La corsa all’acquisto di obbligazioni di stato ha trovato l’adesione incondizionata dei banchieri: Corrado Passera di Intesa Sanpaolo, Antonio Vigni di Mps e Federico Ghizzoni di Unicredit sono pronti a indire un Btp- day. Un giorno dedicato all’acquisto dei titoli in cui gli istituti di credito rinunciano ad applicare le commissioni bancarie. Benedice l’operazione (lanciata dal Corriere) il presidente dell’Antitrust Catricalà: la decisione coordinata delle banche rappresenta un cartello, ma se è a beneficio del consumatore può non essere sanzionato.

Bene, bravi, bis? Diceva Andreotti che a pensare male si fa peccato ma spesso ci si azzecca. Non è che tutto questo sfoggio di patriottismo serva a nascondere interessi più pedestri? Prendiamo le banche: negli ultimi due anni hanno fatto incetta di titoli, attualmente detengono il 12,6% del totale dei 1600 miliardi in titoli pubblici. Le acque agitate e i livelli di guardia raggiunti dai rendimenti (salgono gli interessi, corre lo spread con il bund) consigliano alle banche di alleggerire la loro esposizione al debito sovrano nazionale. Spostandola sulle famiglie, il cui contributo all’acquisto di titoli è rimasto costante negli ultimi due anni. Quale sarebbe il vantaggio ad accollarsi maggiori rischi? Certo, la tenuta delle banche è una garanzia per tutti, dal momento che un crollo di sistema non risparmierebbe nessuno, famiglie e imprese in primis.
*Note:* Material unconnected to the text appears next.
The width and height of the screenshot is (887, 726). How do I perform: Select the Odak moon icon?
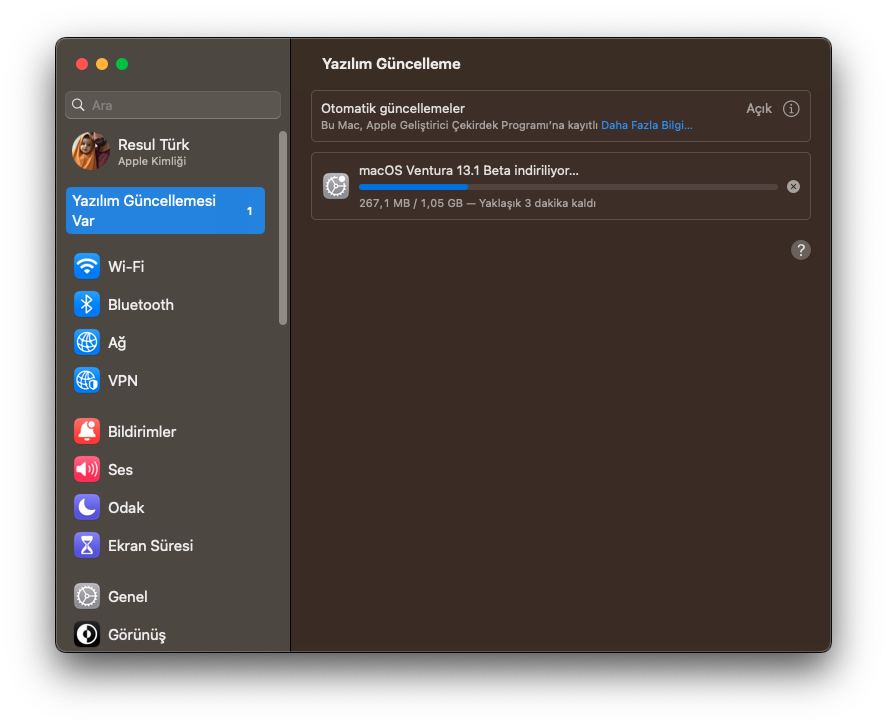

Però, di qui a definire patriottico scaricare sui risparmiatori i titoli invenduti, alla vigilia di nuove emissioni (300 miliardi di qui alla fine del 2012) ce ne vuole. E anche la volenterosa campagna degli imprenditori del nord-est, vista da un’ottica meno compiacente, non appare del tutto disinteressata. Patriottismo vorrebbe che si agisse davvero per rimuovere i reali motivi per cui l’Italia viene percepita dagli investitori, in primis dalle famiglie italiane, come un debitore rischioso. Di cui non sono responsabili le famigerate Spectre della speculazione internazionale ma un rapporto debito/Pil al 120%, una pressione fiscale che sfiora il 50%, l’assenza di una leadership capace di invertire la tendenza, il rinvio sine die di qualsiasi misura per sostenere la crescita. Malignando, come fa Vittorio Malagutti sul Fatto Quotidiano, vien da pensare che “i tanti padroncini di Verona, Padova e Treviso, un’area dove si concentra buona parte dell’evasione fiscale del Paese, non cerchino di esorcizzare lo spettro delle tasse.” O l’incubo di una patrimoniale.